When considering how to solve the problem in parallel, there is the problem that it does not appear to make sense to start coloring everywhere. In this section we show how to efficiently construct a three-coloring in a deterministic way. Of course randomization allows to solve the problem more easily, but it is good to also know how such problems can be solved deterministically.
The main idea of the parallel algorithm is to start with a correct coloring with many colors and to gradually reduce the number of used colors. A trivial initial coloring is given by c_i = i for all i, 0 <= i < n. The algorithm proceeds in rounds. In any round, all nodes are recolored in parallel as follows: for any node i with color c_i and successor j, the new color is given by c'_i = 2 * dif(c_i, c_j) + bit(dif(c_i, c_j), c_i). Here dif(x, y) gives the index of the least-significant bit which is not the same in x and y and bit(b, x) gives bit b of x, where bit 0 is the least significant one. The computation is simple. dif(,) is the only operation which is not a standard hardware operation, but it might have been so. Much harder operations, such as multiplication, can be performed in one clock cycle, so it is reasonable to assume that even dif(,) can be performed in constant time.
We must check that the new coloring is correct. The proof of this goes by contradiction. So, assume that c'_i = c'_j. Let node k be the successor of j, then we must have dif(c_i, c_j) = dif(c_j, c_k) and bit(dif(c_i, c_j), c_i) = bit(dif(c_j, c_k), c_j). Substituting the first in the second gives bit(dif(c_i, c_j), c_i) = bit(dif(c_i, c_j), c_j), a contradiction with the definition of dif(,), which in particular should give a bit position for which the two numbers are different. Because the previous coloring was correct, such a bit must exist.

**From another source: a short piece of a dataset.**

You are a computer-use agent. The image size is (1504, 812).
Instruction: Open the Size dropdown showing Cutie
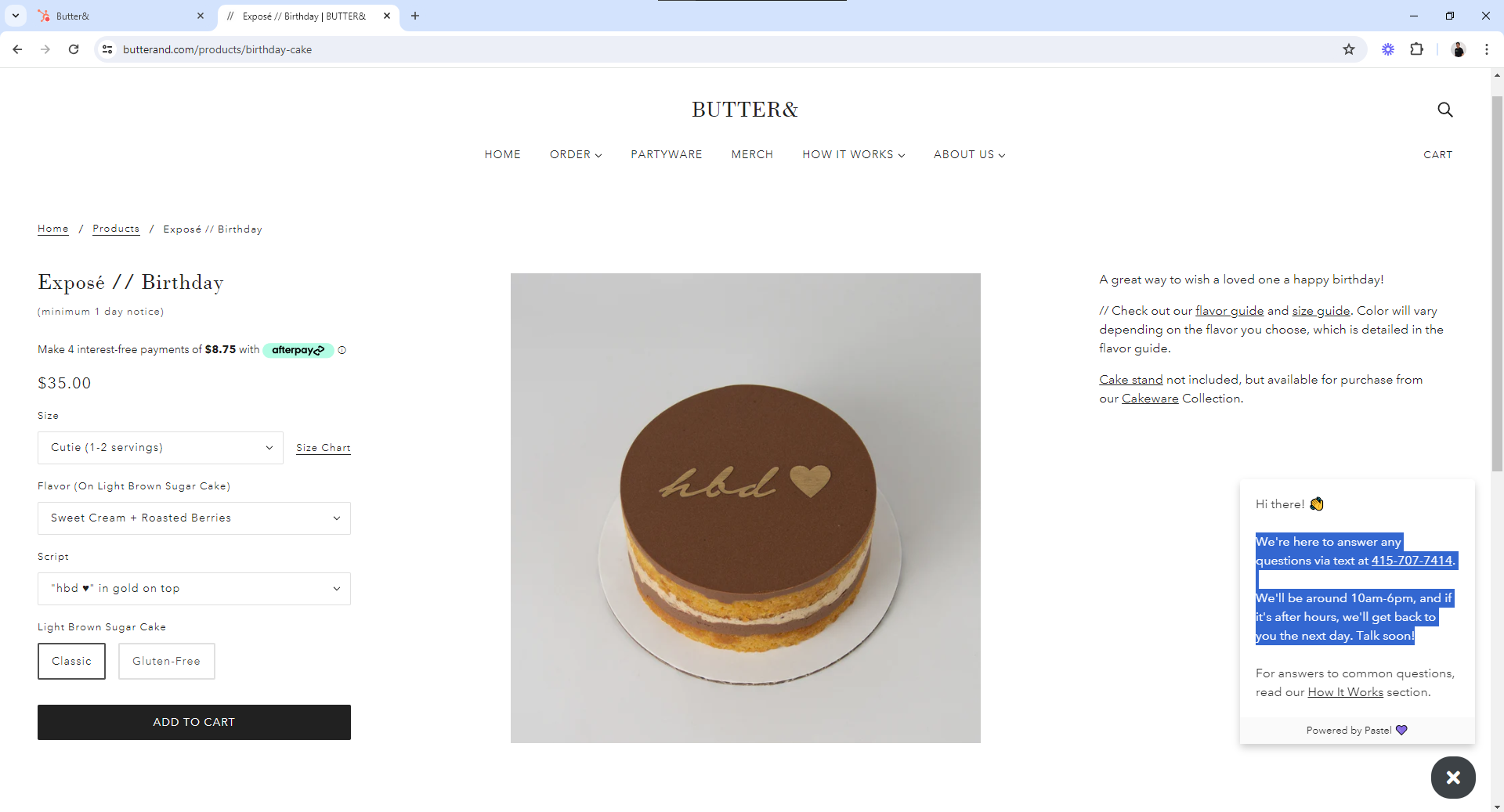click(161, 448)
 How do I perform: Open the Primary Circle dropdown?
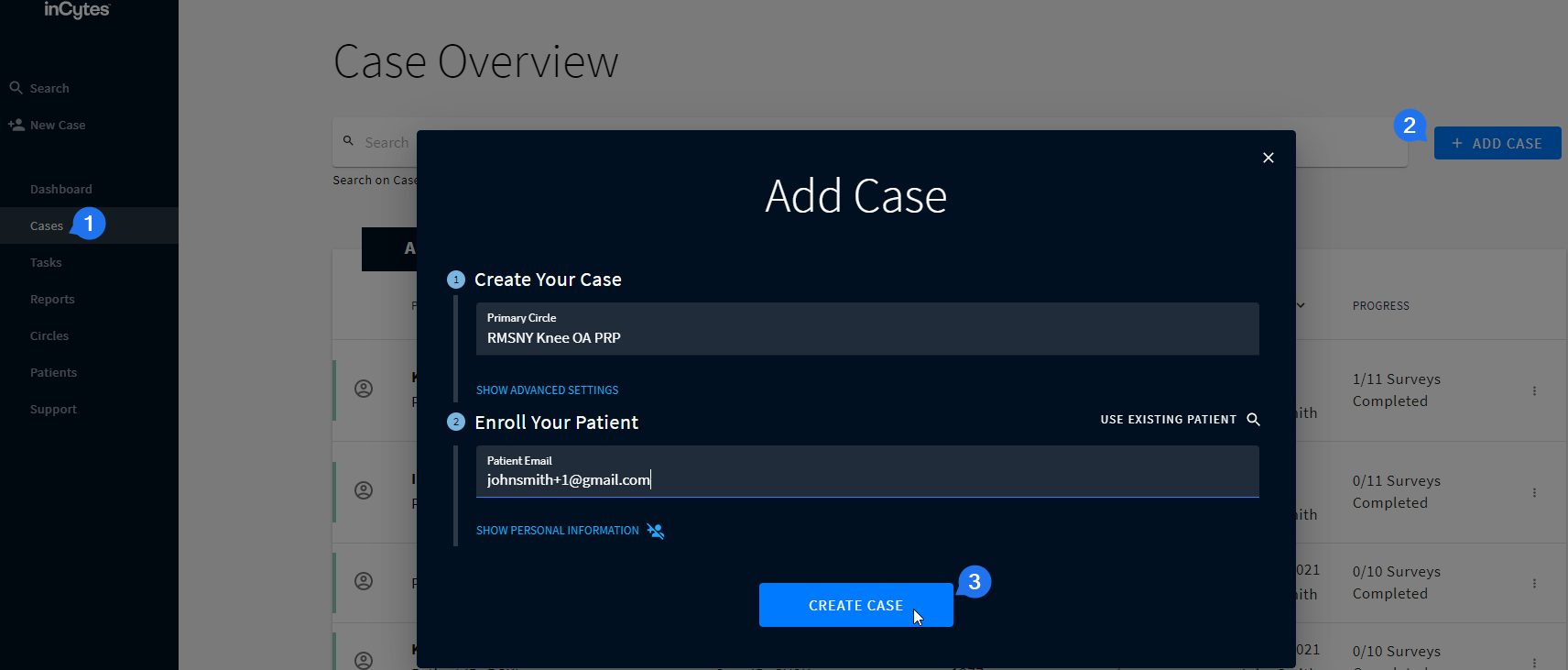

If before the recoloring the largest color is c, requiring round_down(log c) + 1 bits, numbered 0, ..., round_down(log c), then afterwards the largest color is at most 2 * round_down(log c) + 1. From this it follows that in O(log* n) rounds the number of colors is reduced from n to 5. To further reduce the number of colors, we apply
for (c = 5; c > 2; c--)
for each node i with color c_i == c, recolor i with the
smallest color c'_i which does not conflict with the color
of its predecessor or its successor.
Theorem: A three-coloring of a cycle can be constructed in O(log*^ n) time and O(log^* n * n) work.
A (purely theoretical) weakness of the above algorithm is its non-linear work. The algorithm can be made work-optimal at the expense of increasing the time consumption. The above algorithm is performed only once, reducing the number of colors to O(log n). For the special case that we have a set of n numbers with maximum value bounded by O(log n), the sorting problem can be solved in O(log n) time with O(n) work. Sorting means in this case creating buckets containing the indices of all nodes with a given color. After this sorting, the colors can be handled one-by-one as was done before to reduce the number of colors from 5 to 3. Because there are only O(log n) colors and each node has to be processed only once due to the sorting, this recoloring takes O(log n) time and O(n) work. If the super-fast algorithm is applied twice, the number of colors is reduced to O(loglog n). This has a positive impact on the cost of the final recoloring, but the sorting still takes O(log n) time and therefore this does not lead to a smaller asymptotic running time of the entire algorithm.